[[ Dataset excerpts open ]]

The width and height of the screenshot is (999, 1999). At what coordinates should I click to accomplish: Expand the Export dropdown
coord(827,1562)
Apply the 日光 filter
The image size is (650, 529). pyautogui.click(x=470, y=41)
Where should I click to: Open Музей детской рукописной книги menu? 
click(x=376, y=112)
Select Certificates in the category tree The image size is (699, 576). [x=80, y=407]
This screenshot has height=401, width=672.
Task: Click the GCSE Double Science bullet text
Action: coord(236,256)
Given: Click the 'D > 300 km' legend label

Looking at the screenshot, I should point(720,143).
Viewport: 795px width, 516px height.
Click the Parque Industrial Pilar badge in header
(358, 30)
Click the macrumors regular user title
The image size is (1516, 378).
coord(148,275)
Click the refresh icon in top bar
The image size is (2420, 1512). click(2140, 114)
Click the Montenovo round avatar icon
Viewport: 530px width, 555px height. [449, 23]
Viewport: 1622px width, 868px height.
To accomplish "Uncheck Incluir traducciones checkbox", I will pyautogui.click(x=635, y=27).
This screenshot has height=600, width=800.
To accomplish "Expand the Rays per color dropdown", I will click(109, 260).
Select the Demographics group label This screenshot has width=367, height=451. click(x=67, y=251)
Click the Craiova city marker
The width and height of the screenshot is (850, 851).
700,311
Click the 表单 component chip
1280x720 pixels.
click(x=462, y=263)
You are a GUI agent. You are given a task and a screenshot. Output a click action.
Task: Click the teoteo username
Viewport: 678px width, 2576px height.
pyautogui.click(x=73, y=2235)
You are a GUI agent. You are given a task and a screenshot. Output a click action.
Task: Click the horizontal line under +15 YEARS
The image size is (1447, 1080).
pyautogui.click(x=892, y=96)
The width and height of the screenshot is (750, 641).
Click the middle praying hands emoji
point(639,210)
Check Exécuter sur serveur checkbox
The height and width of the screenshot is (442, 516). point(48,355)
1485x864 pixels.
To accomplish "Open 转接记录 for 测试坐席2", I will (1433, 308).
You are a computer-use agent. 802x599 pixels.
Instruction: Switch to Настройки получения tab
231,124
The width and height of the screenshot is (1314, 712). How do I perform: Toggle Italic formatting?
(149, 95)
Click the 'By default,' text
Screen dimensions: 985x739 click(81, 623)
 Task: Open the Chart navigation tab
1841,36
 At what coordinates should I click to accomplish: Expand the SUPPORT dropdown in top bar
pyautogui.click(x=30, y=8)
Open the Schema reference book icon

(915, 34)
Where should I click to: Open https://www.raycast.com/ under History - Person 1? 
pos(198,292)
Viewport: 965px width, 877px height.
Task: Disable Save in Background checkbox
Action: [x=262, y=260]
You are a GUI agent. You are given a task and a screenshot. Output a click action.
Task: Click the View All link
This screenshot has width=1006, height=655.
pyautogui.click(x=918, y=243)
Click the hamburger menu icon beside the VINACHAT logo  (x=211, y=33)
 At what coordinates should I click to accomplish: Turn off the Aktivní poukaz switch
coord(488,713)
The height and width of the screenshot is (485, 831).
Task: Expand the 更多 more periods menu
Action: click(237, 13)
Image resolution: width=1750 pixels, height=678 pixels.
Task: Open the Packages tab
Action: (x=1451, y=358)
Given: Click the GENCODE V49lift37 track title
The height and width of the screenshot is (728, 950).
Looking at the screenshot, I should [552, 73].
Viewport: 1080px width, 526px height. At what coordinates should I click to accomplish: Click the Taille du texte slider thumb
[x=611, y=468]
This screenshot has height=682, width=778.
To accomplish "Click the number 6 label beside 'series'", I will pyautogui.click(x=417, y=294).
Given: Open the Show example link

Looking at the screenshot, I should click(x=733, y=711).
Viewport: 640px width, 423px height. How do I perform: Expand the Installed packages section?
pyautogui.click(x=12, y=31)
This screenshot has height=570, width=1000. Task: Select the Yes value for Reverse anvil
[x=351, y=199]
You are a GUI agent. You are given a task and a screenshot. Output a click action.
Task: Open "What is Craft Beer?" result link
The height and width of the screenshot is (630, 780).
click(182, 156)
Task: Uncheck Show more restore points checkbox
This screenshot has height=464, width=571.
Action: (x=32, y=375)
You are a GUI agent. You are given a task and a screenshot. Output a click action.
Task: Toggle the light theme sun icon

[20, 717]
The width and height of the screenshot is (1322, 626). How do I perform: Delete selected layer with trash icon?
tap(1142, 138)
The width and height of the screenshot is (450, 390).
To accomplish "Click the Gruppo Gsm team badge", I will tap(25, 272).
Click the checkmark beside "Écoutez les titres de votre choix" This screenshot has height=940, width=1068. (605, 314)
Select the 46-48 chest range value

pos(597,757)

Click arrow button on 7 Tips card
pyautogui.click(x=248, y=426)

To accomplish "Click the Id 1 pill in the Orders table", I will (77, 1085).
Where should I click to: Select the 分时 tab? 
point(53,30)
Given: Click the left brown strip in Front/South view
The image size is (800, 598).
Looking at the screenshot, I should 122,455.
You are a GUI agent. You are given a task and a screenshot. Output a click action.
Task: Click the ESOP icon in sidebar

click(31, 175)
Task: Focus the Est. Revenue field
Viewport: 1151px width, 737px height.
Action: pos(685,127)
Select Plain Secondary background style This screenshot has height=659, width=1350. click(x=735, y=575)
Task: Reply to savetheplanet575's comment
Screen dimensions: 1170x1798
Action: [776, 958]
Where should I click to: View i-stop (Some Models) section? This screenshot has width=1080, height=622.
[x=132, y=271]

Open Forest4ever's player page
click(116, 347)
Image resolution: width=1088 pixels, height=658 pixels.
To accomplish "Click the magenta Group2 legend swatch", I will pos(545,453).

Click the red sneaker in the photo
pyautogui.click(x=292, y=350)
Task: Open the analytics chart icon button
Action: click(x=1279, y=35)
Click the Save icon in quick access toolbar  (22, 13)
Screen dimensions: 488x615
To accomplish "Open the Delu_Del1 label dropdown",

[[ Dataset excerpts closed ]]

■ **What the exercise asks**
Everything from the line with "Given: Click the left" through the line with "Task: Focus the Est. Revenue field" should be written out exactly as it appears above, end lines included, and nothing outside that range.

■ **Worked solution**
Given: Click the left brown strip in Front/South view
The image size is (800, 598).
Looking at the screenshot, I should 122,455.
You are a GUI agent. You are given a task and a screenshot. Output a click action.
Task: Click the ESOP icon in sidebar

click(31, 175)
Task: Focus the Est. Revenue field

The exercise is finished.